Treatment and recovery with family support
Dan:
Hi, my name's Dan. I joined the Army National Guard in 1990. I started the service as a Calvary Scout. Through my career I was 11 Bravo, an Infantry guy, and then I finished off as a Combat Medic. The last deployment I had was to Iraq in 2004. It was an 18 month deployment. We flew over to Kuwait and then I drove from Kuwait to the top of Iraq, to Mosul. I saw a lot of injuries. I guess it was good for a Medic because you know, I was busy all the time.
I met my wife there. She was in my unit. We didn’t really start dating till after we came back, but that’s where I met her. We became really good friends.
I was a Medic for the chow hall bombing in Mosul. Across the street, there was a fire base, Marez, and an Iraqi guy walked in and was strapped with a bomb and blew himself up and killed 18 or maybe 19 people died that day, I forget. There was like 200 injured and that day sticks out, cause I can remember exactly what I was doing two seconds before the bomb went off and then all the way through.
My Platoon Sergeant, one of my best friends, he got blown up in a mortar attack and I was one of the first medics on scene and I didn’t know I was working on my Platoon Sergeant. Then I looked over for just one second and this pale guy looking at me, who’s my Platoon Sergeant and a great medic, is like, “Dan, is it bad?”
So you didn’t have time to think about it then you know, and then you put it in the back of your head and you just work and work and work. Then you come home. Then for the first couple years you don’t think about it, you just talk to your friends. Then it hits you two or three years later, four years later and you’re sitting there eating dinner and you just start crying for no reason. Then everything just starts coming back.
Drinking was one. I drank a lot and I’ve cut down a lot, too. I get set off really quick especially if I’m driving.
Before my wife and I were married, she had said that I should start to go to the VA to start a claim for PTSD and I was like, “I don’t have PTSD, what the hell are you talking about?” And I’m reading a pamphlet and I’m like I’m not standing vigilant by a door with a pistol at night but I had things like memory. I couldn’t remember a damn thing. So I started off going to the Boston VA and they were good. They sent me out to a guy where I’m from, Framingham, so I didn’t have to drive as far. Just a Counselor to talk to.

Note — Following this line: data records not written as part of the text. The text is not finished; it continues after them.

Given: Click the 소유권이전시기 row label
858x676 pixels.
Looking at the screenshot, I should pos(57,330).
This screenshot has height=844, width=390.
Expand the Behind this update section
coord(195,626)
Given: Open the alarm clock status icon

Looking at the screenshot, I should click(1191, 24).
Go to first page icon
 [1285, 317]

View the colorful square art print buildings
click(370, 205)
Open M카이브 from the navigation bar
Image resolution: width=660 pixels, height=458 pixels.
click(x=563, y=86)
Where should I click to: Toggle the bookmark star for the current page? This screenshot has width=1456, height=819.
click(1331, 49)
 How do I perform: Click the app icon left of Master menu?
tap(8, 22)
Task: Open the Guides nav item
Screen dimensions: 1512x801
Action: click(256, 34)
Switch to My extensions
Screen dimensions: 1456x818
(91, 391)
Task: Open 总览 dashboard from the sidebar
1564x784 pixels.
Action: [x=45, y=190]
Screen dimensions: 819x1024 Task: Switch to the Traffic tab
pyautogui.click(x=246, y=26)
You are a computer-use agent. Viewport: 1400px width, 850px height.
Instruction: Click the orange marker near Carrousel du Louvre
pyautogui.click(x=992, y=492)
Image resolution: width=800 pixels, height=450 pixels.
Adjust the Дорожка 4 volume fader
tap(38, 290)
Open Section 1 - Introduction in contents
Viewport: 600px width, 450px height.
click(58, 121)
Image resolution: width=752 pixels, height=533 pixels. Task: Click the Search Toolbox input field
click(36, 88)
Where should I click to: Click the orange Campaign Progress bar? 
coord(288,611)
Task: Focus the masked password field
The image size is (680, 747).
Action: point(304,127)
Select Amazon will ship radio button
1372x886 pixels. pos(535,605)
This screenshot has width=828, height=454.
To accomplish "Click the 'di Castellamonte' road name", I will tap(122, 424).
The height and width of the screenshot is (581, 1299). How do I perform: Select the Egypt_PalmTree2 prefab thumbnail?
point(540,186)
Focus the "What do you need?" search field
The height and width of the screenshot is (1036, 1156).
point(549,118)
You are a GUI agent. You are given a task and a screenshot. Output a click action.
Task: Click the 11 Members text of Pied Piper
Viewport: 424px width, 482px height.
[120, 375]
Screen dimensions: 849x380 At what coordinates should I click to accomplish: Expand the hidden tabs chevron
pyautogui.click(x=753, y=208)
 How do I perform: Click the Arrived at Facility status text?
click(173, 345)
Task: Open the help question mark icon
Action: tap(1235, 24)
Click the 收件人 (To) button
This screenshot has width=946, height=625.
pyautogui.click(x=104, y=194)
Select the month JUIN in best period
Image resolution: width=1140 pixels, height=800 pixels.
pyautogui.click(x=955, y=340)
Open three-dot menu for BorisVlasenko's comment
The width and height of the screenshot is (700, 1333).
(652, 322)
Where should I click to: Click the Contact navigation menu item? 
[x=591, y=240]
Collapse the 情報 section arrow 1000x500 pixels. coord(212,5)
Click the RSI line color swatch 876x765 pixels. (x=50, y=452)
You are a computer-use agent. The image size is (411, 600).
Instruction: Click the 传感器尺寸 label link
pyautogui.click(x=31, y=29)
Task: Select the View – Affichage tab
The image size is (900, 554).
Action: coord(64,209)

I think there is benefits to having a wife who also is a Veteran and who’s also in the exact same place I was. She has seen more than me, I think, cause she used to do a lot of convoys back and forth. She was up at a small little base for a while in the city of Mosul. She knows what I went through. If I talk to my wife more about Iraq I don’t think about it as much. I guess that makes sense.
Family is big for me because I live with a big family. I live with my in-laws and my wife and my son. We have dinner every night now at the dinner table. Before, when it was just me and my wife living together we’d just eat in front of the TV, so family helps.
My advice about any mental health issues or PTSD, or whatever you want to call it, is you should be able to get some help. I know that if you’re not around military friends when you’re back and people don’t recognize you know you’re on the edge, my advice to anybody who thinks they might be going towards that way, would be get some help. Go to the VA. Talk to a friend, someone.